Your goal: Until the line containing "Focus the empty Тэги input field" has been reproduced, keep reproducing each line of the material below exactly, starting with the first.

Entries shown:
........

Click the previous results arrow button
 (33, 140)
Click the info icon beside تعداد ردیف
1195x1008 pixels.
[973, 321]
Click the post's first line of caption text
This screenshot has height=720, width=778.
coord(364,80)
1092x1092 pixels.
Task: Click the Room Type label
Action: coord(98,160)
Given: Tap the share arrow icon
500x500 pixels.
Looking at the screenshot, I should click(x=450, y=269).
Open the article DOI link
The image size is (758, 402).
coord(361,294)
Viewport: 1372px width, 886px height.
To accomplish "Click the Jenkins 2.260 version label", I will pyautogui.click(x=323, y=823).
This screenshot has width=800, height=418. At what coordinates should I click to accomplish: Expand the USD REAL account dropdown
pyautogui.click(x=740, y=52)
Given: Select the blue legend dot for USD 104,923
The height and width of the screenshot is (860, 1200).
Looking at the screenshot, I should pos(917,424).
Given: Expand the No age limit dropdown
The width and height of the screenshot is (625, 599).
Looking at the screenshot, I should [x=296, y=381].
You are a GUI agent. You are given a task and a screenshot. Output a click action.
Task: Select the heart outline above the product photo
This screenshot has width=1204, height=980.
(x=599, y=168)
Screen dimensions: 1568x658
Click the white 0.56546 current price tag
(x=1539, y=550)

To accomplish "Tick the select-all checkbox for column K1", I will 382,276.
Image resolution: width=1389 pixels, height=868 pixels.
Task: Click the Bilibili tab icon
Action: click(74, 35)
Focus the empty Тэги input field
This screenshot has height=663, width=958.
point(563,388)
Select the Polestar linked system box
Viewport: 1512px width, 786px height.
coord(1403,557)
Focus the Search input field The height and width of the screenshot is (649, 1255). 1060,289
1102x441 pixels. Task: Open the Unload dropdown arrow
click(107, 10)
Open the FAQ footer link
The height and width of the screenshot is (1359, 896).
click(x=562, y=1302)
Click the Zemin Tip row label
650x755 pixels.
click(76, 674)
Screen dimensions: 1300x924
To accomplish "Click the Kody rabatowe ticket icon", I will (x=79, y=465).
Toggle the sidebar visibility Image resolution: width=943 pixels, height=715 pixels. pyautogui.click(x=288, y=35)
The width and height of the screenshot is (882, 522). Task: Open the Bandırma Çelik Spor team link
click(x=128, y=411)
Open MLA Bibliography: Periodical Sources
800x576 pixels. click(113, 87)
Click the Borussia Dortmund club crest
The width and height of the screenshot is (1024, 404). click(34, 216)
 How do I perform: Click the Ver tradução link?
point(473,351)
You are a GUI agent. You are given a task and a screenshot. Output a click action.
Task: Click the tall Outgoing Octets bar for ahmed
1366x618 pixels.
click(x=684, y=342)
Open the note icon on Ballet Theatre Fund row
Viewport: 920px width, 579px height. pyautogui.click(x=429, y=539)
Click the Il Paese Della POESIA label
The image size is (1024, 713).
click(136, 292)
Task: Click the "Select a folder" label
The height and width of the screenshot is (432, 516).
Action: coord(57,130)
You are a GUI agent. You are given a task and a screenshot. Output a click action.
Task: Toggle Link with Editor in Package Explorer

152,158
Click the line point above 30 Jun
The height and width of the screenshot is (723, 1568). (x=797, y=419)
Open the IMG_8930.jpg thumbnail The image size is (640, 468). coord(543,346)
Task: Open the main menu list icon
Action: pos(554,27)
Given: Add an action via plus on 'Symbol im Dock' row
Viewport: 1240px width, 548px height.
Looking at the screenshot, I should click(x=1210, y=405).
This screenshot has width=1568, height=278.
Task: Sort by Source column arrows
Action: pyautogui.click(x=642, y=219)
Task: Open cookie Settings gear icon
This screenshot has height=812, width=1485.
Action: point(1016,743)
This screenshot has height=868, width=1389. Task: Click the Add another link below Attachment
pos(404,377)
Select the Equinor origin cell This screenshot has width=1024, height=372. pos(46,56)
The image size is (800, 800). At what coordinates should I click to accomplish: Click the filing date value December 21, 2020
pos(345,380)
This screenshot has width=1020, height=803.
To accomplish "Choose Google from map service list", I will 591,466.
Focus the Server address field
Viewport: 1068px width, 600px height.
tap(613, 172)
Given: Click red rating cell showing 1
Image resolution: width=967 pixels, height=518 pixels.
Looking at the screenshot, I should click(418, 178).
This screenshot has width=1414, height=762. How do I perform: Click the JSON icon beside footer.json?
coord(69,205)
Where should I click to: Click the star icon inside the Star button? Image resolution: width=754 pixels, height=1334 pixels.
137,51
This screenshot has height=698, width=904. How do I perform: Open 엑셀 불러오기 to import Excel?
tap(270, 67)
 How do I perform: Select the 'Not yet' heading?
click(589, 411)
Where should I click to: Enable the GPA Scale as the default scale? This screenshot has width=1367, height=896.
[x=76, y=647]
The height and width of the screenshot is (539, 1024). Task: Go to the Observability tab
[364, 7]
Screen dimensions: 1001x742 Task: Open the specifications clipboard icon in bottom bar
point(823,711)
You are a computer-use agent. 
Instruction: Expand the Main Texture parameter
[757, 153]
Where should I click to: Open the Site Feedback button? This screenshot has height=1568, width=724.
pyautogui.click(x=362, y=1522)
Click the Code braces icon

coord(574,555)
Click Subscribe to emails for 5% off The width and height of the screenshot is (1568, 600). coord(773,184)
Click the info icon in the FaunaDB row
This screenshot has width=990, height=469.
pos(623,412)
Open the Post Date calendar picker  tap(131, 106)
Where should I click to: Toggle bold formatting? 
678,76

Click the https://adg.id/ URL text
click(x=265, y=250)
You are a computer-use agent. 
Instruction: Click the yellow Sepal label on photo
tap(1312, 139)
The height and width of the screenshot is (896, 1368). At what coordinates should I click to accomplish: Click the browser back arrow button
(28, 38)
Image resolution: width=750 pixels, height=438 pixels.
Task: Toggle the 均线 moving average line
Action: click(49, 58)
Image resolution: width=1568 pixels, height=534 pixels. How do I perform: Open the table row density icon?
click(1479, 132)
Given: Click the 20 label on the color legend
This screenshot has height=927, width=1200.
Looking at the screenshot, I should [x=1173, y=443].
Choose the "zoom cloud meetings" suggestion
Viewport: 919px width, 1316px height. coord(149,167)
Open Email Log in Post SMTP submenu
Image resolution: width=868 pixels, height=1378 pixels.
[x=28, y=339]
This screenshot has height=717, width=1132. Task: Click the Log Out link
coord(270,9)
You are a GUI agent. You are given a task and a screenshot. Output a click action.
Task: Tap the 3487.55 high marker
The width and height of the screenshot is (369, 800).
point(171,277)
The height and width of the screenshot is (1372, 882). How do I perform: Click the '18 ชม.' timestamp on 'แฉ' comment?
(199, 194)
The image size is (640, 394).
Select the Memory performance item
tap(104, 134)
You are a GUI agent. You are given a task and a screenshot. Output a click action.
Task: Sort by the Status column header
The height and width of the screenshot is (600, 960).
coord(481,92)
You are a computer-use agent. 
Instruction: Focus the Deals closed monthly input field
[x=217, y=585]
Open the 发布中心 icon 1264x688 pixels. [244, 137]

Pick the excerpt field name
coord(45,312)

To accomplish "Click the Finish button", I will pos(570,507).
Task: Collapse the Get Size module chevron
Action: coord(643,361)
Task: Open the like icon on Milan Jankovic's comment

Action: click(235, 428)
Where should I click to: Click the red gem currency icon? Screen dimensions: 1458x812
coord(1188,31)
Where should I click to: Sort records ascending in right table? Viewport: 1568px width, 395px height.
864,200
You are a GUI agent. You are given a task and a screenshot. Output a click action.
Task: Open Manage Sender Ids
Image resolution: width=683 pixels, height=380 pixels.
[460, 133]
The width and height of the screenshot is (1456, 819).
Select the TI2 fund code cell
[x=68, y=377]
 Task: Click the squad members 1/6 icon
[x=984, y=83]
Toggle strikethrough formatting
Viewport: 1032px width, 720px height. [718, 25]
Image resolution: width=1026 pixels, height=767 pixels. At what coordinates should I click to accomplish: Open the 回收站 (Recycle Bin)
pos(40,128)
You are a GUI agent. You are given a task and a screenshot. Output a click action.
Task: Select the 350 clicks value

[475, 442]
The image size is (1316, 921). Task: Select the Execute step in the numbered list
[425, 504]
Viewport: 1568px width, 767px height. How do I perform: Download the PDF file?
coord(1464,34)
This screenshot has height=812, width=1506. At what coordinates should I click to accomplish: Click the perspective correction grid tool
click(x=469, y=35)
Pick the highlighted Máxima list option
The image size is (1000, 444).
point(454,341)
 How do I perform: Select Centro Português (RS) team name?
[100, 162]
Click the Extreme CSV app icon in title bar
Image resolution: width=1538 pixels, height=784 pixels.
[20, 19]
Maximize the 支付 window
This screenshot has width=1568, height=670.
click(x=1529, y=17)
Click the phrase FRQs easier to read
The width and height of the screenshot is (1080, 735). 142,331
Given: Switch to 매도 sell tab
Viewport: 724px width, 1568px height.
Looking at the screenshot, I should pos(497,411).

........

Task result:
Click the previous results arrow button
 (33, 140)
Click the info icon beside تعداد ردیف
1195x1008 pixels.
[973, 321]
Click the post's first line of caption text
This screenshot has height=720, width=778.
coord(364,80)
1092x1092 pixels.
Task: Click the Room Type label
Action: coord(98,160)
Given: Tap the share arrow icon
500x500 pixels.
Looking at the screenshot, I should click(x=450, y=269).
Open the article DOI link
The image size is (758, 402).
coord(361,294)
Viewport: 1372px width, 886px height.
To accomplish "Click the Jenkins 2.260 version label", I will pyautogui.click(x=323, y=823).
This screenshot has width=800, height=418. At what coordinates should I click to accomplish: Expand the USD REAL account dropdown
pyautogui.click(x=740, y=52)
Given: Select the blue legend dot for USD 104,923
The height and width of the screenshot is (860, 1200).
Looking at the screenshot, I should pos(917,424).
Given: Expand the No age limit dropdown
The width and height of the screenshot is (625, 599).
Looking at the screenshot, I should [x=296, y=381].
You are a GUI agent. You are given a task and a screenshot. Output a click action.
Task: Select the heart outline above the product photo
This screenshot has width=1204, height=980.
(x=599, y=168)
Screen dimensions: 1568x658
Click the white 0.56546 current price tag
(x=1539, y=550)

To accomplish "Tick the select-all checkbox for column K1", I will 382,276.
Image resolution: width=1389 pixels, height=868 pixels.
Task: Click the Bilibili tab icon
Action: click(74, 35)
Focus the empty Тэги input field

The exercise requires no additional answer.